Scott Baker was introduced at Wednesday’s liquor board meeting by Chairwoman Sheryl Davis Kohl as its new general manager.

Kohl said Baker has “a lot of great qualities.”

In an email, Kohl noted Baker’s 32 years of law enforcement experience and previous experience working with liquor boards.

“Commissioners and Staff at the Harford County Liquor Control Board are looking forward to working with Scott Baker,” Kohl wrote.

Annapolis Mayor Gavin Buckley fired Baker Feb. 22, about 18 months after Baker had been promoted to chief of the city’s police department. The mayor cited waning confidence in the chief’s ability to forge positive ties with residents in high-crime areas of Annapolis as his reason for firing Baker.

After his firing, Baker remained in his position for about a month, running the day-to-day operations until March 20, and remained on the city’s payroll through the summer.

Retired from the Baltimore Police Department after serving nearly 21 years, Baker joined the Annapolis department in 2008. He was named chief when the former chief was fired after a year with 10 homicides in the city.

The Timonium resident, who has lived in Edgewood and the Harford County side of Monkton, starts with the Harford liquor board Monday.

“I’ve been in police work for 32 years, it’s time to take it down a notch,” Baker said Wednesday.

Liquor inspectors fell under his purview at one point in Annapolis, so it’s something that interested him, Baker said.

Baker was hired to replace Pilar Gracia, who left the board June 10.

Gracia’s departure coincided with the Harford liquor board and its staff coming under fire from the LGBTQ community after Gracia and inspector William Colburn met with several restaurant owners and liquor licensees about scheduled drag events, ultimately leading to those events being canceled.

Kohl said in June that Gracia leaving was a personnel matter and “absolutely not” related to the controversy surrounding the canceled drag events.
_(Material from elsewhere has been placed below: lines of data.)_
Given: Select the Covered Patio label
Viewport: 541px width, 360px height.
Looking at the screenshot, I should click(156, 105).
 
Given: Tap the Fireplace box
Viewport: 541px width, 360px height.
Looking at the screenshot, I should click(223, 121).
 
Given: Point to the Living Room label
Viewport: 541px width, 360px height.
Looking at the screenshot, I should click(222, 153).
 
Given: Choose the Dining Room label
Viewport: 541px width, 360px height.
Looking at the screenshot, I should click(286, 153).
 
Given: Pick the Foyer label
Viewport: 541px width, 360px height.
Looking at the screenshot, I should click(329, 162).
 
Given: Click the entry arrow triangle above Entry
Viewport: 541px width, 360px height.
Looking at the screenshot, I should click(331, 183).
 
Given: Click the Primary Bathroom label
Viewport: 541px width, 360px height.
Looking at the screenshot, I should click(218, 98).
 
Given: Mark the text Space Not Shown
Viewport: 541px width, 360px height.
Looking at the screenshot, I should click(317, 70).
Around the same time, the liquor board and the Maryland LGBT Chamber of Commerce issued a joint statement calling the dust-up “a miscommunication between the board and the licensees.”

Gracia was hired as the board’s legal counsel in February 2008 and in July 2015 became the board administrator when the previous administrator resigned.

She had been serving both roles until May, when the board chose to separate them and hired Amy Finneran, a solo attorney who is of counsel to the law office of Baltimore County-based Burgess Law LLC, to serve as its legal counsel.

The title change from administrator to general manager is simply a name change to reflect language used in state statutes — the responsibilities remain the same, which is day-to-day operations of the liquor control agency.